Population doubling is a key concept in understanding exponential growth patterns. When a population size increases by 100%, it is said to have doubled. This is particularly useful when studying populations, be it in ecology, for cities, or microorganisms. For example, if a city's population grows from 50,000 to 100,000, it has doubled.

In the context of our problem, population doubling can be observed through the growth equation where we want the final population to be twice the initial one. This emphasis on doubling is relevant for planners and scientists as it helps in making predictions and planning resources accordingly.

Understanding the time required for doubling also helps in gauging the sustainability of growth over time.

The natural logarithm, often denoted as ln, is a way to express powers of the constant e, approximately equal to 2.71828. It is useful because it helps us solve equations involving exponential growth, making complex equations manageable.

When dealing with population doubling using the equation \(2 = e^{0.02t}\), taking the natural logarithm of both sides lets us solve for \(t\). This step simplifies the exponential function since \(\ln(e^x) = x\). Hence, we convert \(2 = e^{0.02t}\) into \(\ln(2) = 0.02t\), allowing us to isolate \(t\) and solve the equation.

This conversion from exponential form to logarithmic form is a vital tool for breaking down exponential equations into solvable steps.

Time calculation in exponential growth scenarios helps us figure out how long certain processes will take. For our population example, once we have the equation \(\ln(2) = 0.02t\), we can calculate the time \(t\).

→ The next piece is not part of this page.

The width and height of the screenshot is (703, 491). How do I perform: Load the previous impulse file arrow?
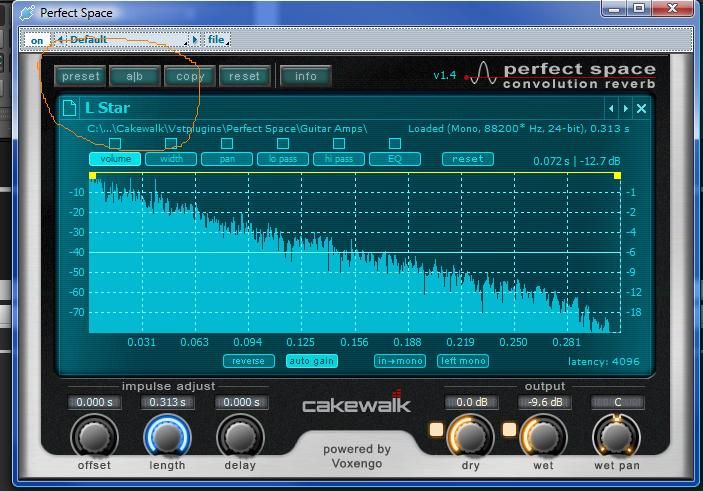click(x=610, y=108)
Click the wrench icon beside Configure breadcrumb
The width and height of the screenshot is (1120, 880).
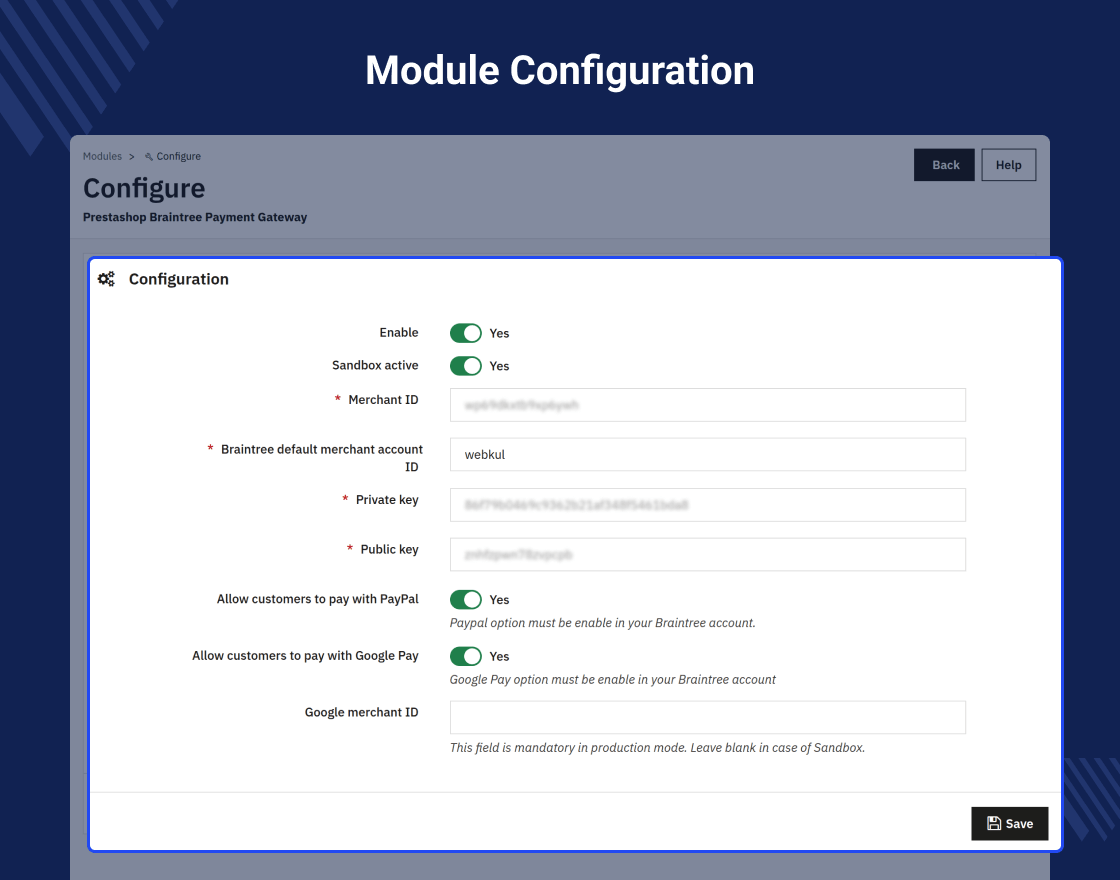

We isolate \(t\) by dividing both sides of the equation by 0.02, getting \(t = \frac{\ln(2)}{0.02}\). This computation gives us the exact time it will take for the population to double. By completing this calculation, we find that it takes approximately 34.66 years for the city's population to reach 100,000 from 50,000.

This type of calculation is critical in growth projections and allows for precise planning and forecasting.

The growth equation is fundamental to understanding how populations increase over time. Our specific equation \(P(t)=P_{0} e^{0.02 t}\) represents population growth based on an initial population \(P_0\) and a continuous growth rate expressed as a power of \(e\).

In this formula, \(P_0\) represents the starting population, \(e\) is the base of the natural logarithm, and \(0.02t\) indicates the growth rate and time. This represents continuous exponential growth, where the population size multiplies by itself at a steady rate over time.

The elegance of this equation is in its simplicity and applicability to real-world scenarios, making it a go-to model for predicting how populations change and grow under consistent growth rates.